Before getting to the definition of the fraction of reliable links, let us focus on Poisson bipolar networks for illustration, with the following concrete parameters: link distance 1/4, path loss exponent 4, target SIR threshold θ=1, and the fading is iid Rayleigh. The link density is λ, and we use slotted ALOHA with transmit probability is p. In this case, the well-known expression for ps is

$\displaystyle p_{\text{s}}=\exp(-c\lambda p),$

where c=0.3084 is a function of link distance, path loss exponent, and SIR threshold. We note that if we keep λp constant, ps remains unchanged. Now, instead of just considering the typical link, let us consider all the links in a realization of the network, i.e., for a given set of locations of all transceivers.

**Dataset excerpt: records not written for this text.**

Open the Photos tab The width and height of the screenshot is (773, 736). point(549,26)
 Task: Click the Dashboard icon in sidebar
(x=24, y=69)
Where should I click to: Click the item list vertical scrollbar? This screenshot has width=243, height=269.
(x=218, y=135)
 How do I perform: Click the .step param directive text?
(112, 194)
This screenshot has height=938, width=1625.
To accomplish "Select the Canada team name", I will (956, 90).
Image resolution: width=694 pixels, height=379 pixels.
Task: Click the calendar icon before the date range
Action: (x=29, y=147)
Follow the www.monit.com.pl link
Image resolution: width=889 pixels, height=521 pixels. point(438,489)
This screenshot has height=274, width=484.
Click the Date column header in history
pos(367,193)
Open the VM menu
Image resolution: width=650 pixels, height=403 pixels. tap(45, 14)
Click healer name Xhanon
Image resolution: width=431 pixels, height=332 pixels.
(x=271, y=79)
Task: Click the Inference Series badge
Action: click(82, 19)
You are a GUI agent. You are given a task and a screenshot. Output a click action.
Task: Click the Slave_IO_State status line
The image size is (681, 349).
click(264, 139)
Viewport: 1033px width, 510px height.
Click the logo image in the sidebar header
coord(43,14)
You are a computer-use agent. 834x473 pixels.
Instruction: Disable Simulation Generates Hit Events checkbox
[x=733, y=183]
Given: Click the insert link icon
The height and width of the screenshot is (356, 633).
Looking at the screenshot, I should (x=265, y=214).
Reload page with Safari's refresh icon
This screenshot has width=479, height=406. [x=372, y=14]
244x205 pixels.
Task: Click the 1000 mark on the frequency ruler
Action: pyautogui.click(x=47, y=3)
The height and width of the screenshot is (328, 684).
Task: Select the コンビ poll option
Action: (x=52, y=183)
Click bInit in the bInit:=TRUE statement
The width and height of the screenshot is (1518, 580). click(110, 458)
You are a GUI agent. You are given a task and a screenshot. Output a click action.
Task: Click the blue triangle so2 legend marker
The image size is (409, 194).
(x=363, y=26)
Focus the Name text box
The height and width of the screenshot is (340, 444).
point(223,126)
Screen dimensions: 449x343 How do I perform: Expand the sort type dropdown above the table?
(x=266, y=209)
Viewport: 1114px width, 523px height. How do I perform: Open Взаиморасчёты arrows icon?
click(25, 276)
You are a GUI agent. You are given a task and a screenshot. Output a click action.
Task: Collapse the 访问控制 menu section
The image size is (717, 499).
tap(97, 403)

The video below shows the histogram of the individual link reliabilities for constant λp=1 while varying the transmit probability p from 1.00 to 0.01 in steps of 0.01. The red line indicates ps, which is the average of all link reliabilities and remains constant at 0.735. Clearly, the distribution of link reliabilities changes significantly even with constant ps – as surmised above, ps does not reveal how disparate the reliabilities are. The symbol σ refers to the standard deviation of the reliability distribution, starting at 0.3 at p=1 and decreasing to less than 1/10 of that for p=1/100.

Equipped with the blue histogram (or pdf), we can easily determine what fraction of links achieves a certain reliability, say 0.6, 0.7, or 0.8. These are shown in the plot below. It is apparent that for small p, due to the concentration of the link reliabilities as p→0, the fraction of reliable links tends to 0 or 1, depending on whether the reliability threshold is above or below the average ps .

So how do we characterize the link reliability distribution theoretically? We start with the conditional SIR ccdf at the typical link, given the point process:

$\displaystyle P_{\text{s}}=\mathbb{P}(\text{SIR}>\theta\mid\Phi).$

Then ps=E(Ps), with the expectation taken over the point process. Hence ps is the mean of the conditional success probability, and if we consider its distribution, we arrive at the link reliability distribution, shown in blue in the video above. Mathematically,

$\displaystyle F(\nu)=\mathbb{P}(P_{\text{s}}>\nu).$

where ν is the target reliability. This distribution is a meta distribution, since it is the distribution of a conditional distribution. In ergodic settings, it specifies the fraction of links that achieve an SIR of θ with reliability at least ν, which is exactly what we set out to quantify.
In conclusion: The fraction of reliable links is not given by the standard (mean) success probability; it is given by the meta distribution of the SIR.